# Introduction to AI
## Text and Speech Demos
Talk with your group about what you think each line of code does.

# Part 1 - Performing Basic Frequency Analysis
Let's start by using some very basic frequency analysis on a document to see if we can determine what the document is about  based on word frequency.

### Load a Text Document
Run the cell below to load the transcript of a Shark Tank pitch.

In [None]:
# Open a Shark Tank pitch by Pick-up Pools
doc1 = open("SharkTank.txt", "r")

# Read the document and print its contents
doc1Txt = doc1.read()
print(doc1Txt)

#### Normalize the Text

Text includes a lot of punctuation, which we need to remove if we want to work only with the actual words.

Run the cell below to strip all the punctuation from the text and convert the words to lower case.

In [None]:
from string import punctuation

# remove numeric digits
txt = ''.join(c for c in doc1Txt if not c.isdigit())
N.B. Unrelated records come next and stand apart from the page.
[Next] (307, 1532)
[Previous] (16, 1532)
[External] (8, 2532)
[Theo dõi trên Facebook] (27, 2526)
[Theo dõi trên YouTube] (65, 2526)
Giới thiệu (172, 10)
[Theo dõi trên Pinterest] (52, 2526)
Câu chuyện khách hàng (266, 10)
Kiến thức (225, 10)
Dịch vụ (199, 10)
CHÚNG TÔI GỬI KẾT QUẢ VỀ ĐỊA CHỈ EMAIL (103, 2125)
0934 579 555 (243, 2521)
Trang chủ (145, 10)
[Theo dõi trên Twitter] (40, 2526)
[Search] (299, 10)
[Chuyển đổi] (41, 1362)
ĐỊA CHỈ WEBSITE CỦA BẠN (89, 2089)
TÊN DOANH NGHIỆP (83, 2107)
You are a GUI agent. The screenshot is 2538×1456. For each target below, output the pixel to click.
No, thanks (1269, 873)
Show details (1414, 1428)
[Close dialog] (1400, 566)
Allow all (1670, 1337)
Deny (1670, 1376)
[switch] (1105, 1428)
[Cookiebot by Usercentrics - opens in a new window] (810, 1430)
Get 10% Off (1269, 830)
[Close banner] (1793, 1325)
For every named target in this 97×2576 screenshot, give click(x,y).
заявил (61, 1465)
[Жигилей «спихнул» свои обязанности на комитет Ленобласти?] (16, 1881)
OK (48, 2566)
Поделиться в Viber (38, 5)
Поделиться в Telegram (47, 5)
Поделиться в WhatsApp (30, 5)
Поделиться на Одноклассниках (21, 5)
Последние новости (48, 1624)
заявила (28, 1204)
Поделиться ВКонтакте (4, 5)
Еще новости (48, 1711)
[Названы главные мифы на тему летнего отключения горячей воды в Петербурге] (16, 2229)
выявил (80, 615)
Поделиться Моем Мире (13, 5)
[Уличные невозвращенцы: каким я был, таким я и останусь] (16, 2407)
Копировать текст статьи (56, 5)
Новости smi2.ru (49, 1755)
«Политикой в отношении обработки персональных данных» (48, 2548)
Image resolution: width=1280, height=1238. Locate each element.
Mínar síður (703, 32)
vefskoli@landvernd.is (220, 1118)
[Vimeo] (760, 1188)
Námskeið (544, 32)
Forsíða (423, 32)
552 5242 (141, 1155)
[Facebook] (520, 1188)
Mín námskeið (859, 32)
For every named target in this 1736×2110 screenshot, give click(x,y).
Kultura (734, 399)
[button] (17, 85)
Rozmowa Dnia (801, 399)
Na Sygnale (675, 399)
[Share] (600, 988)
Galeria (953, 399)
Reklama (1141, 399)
# remove punctuation and make lower case
txt = ''.join(c for c in txt if c not in punctuation).lower()

# print the normalized text
print (txt)

#### Get the Frequency Distribution
Now let's tokenize the text (split it into individual words), and count the number of times each word occurs.

In [None]:
import nltk
import pandas as pd
from nltk.probability import FreqDist
nltk.download("punkt")

# Tokenize the text into individual words
words = nltk.tokenize.word_tokenize(txt)

# Get the frequency distribution of the words into a data frame
fdist = FreqDist(words)
count_frame = pd.DataFrame(fdist, index =[0]).T
count_frame.columns = ['Count']
print (count_frame)

#### Visualize Word Frequency
It's often easier to analyze frequency by creating a visualization, such as a Pareto chart.

In [None]:
%matplotlib inline
import matplotlib.pyplot as plt

# Sort the data frame by frequency
counts = count_frame.sort_values('Count', ascending = False)

# Display the top 60 words as a bar plot
fig = plt.figure(figsize=(16, 9))
ax = fig.gca()    
counts['Count'][:60].plot(kind = 'bar', ax = ax)
ax.set_title('Frequency of the most common words')
ax.set_ylabel('Frequency of word')
ax.set_xlabel('Word')
plt.show()

### Remove Stop Words and Visualize Frequency Distribution for the Remaining Words

A large number of the words in the text are common words like "the" or "and". These "stopwords" add little in the way of semantic meaning to the text, and won't help us determine the subject matter - so run the cell below to remove them. Now that we've prepared the text, we can tokenize the string into a list of individual words, and then perform frequency analysis on those words based on how often they appear in the text.

In [None]:
# Get standard stop words from NLTK
nltk.download("stopwords")
from nltk.corpus import stopwords

# Filter out the stop words
txt = ' '.join([word for word in txt.split() if word not in (stopwords.words('english'))])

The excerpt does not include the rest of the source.